Two new expressways have been inaugurated by the Prime Minister of India in the National Capital Region on Sunday. The first is Phase 1 of the Delhi-Meerut Expressway and the second is the Eastern Peripheral Expressway (EPE).
The former is a part of a 14-lane expressway that starts at the Nizamuddin Bridge and goes until the Uttar Pradesh border. While scheduled to be completed in 30 months, this phase of the Delhi-Meerut Expressway was completed in a shorter span of 18 months. This Rs 841-crore phase has a six-lane expressway with two eight-lane highways, one on each side (a total of 14 lanes for vehicles), a 2.5m-wide cycle track, and a 1.5m-wide footpath. Vertical gardens with solar panels for lighting and drip water irrigation feature on the expressway, along with replicas of monuments like the Qutub Minar and Ashoka Stambh. In terms of safety and monitoring systems, the expressway is equipped with Advanced Traffic Management Systems (ATMS) and CCTVs.
While the first phase reduces travel time from 45min to just 8min (thanks, in part, to the 120kph speeds that are now achievable), the completed expressway is expected to drop travel time between Delhi and Meerut to 45min, from the current 4-5 hours.

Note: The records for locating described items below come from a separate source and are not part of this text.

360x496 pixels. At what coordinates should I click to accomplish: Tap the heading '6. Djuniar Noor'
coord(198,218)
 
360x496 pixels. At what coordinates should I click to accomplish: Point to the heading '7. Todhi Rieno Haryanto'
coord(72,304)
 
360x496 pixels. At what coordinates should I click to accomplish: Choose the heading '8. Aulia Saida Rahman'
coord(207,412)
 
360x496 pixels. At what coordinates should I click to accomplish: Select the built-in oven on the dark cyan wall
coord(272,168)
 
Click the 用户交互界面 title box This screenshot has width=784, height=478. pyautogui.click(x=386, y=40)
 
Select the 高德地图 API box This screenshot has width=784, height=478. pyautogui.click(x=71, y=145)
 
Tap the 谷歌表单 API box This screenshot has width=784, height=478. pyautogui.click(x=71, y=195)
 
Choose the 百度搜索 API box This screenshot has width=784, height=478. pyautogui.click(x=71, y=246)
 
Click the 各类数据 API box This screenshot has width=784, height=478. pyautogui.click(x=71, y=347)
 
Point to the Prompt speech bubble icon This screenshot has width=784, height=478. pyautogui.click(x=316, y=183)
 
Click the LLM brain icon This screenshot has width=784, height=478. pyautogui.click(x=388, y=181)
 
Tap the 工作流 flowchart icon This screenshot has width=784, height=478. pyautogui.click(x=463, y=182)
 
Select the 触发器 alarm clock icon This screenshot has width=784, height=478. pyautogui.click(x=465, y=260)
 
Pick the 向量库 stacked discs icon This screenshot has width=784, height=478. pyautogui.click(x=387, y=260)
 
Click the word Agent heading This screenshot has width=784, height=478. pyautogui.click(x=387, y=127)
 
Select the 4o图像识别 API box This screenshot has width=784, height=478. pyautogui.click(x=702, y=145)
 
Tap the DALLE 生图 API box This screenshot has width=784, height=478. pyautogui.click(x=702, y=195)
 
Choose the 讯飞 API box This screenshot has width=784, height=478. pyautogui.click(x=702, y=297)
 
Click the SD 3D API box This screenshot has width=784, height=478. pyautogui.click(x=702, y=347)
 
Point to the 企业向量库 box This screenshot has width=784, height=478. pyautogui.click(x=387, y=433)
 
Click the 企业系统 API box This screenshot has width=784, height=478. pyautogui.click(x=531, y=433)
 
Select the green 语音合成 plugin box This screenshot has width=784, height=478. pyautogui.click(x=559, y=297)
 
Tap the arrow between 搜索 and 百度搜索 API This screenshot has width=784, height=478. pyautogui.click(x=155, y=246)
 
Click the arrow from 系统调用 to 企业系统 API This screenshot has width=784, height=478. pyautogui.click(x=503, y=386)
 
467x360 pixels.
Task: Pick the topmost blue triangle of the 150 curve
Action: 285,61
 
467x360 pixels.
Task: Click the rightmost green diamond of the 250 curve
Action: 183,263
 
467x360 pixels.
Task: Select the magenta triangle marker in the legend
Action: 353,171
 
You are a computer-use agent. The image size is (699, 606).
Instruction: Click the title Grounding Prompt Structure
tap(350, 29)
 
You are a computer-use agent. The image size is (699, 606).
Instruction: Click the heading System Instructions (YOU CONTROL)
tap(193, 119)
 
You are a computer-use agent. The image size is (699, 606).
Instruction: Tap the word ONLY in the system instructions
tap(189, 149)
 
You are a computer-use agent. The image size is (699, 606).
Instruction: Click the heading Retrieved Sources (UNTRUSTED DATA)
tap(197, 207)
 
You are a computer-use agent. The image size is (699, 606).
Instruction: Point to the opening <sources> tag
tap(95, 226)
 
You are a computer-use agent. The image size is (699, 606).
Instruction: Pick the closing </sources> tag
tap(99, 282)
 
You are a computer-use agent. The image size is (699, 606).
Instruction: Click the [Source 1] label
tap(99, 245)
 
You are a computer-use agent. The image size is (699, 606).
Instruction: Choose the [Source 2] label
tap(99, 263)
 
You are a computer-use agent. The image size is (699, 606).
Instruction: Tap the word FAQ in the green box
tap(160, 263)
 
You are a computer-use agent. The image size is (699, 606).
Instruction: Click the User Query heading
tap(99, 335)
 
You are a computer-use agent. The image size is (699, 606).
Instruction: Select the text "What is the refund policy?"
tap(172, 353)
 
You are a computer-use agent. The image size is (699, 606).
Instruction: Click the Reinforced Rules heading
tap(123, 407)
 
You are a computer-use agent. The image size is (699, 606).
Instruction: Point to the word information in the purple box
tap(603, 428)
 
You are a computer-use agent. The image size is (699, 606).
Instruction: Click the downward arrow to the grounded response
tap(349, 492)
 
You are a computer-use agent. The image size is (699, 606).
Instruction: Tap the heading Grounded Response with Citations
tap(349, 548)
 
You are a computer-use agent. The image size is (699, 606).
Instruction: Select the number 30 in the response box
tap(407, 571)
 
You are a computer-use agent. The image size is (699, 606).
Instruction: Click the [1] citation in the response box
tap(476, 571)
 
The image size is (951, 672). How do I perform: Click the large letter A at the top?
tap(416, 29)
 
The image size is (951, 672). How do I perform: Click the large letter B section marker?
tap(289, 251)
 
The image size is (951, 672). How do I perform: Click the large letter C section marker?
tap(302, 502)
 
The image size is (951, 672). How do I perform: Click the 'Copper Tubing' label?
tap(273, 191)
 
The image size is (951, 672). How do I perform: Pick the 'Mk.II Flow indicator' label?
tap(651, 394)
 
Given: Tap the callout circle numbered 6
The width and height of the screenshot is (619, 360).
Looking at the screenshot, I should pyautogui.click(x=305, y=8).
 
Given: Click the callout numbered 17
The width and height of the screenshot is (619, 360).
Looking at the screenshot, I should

The Eastern Peripheral Expressway’s primary aim is to curb traffic and pollution in Delhi by redirecting two lakh vehicles around the national capital on a daily basis. Built at a cost of Rs 11,000 crore and in a record 17 months, the 135km-stretch of expressway is expected to bring down pollution levels in Delhi by 27 percent and is India's first highway to be lit by solar power. There are also provisions for rainwater harvesting every 500m. The EPE also gets a smart and intelligent highway traffic management system, video incident detection system, and an Electronic Toll Collection (ETC) system.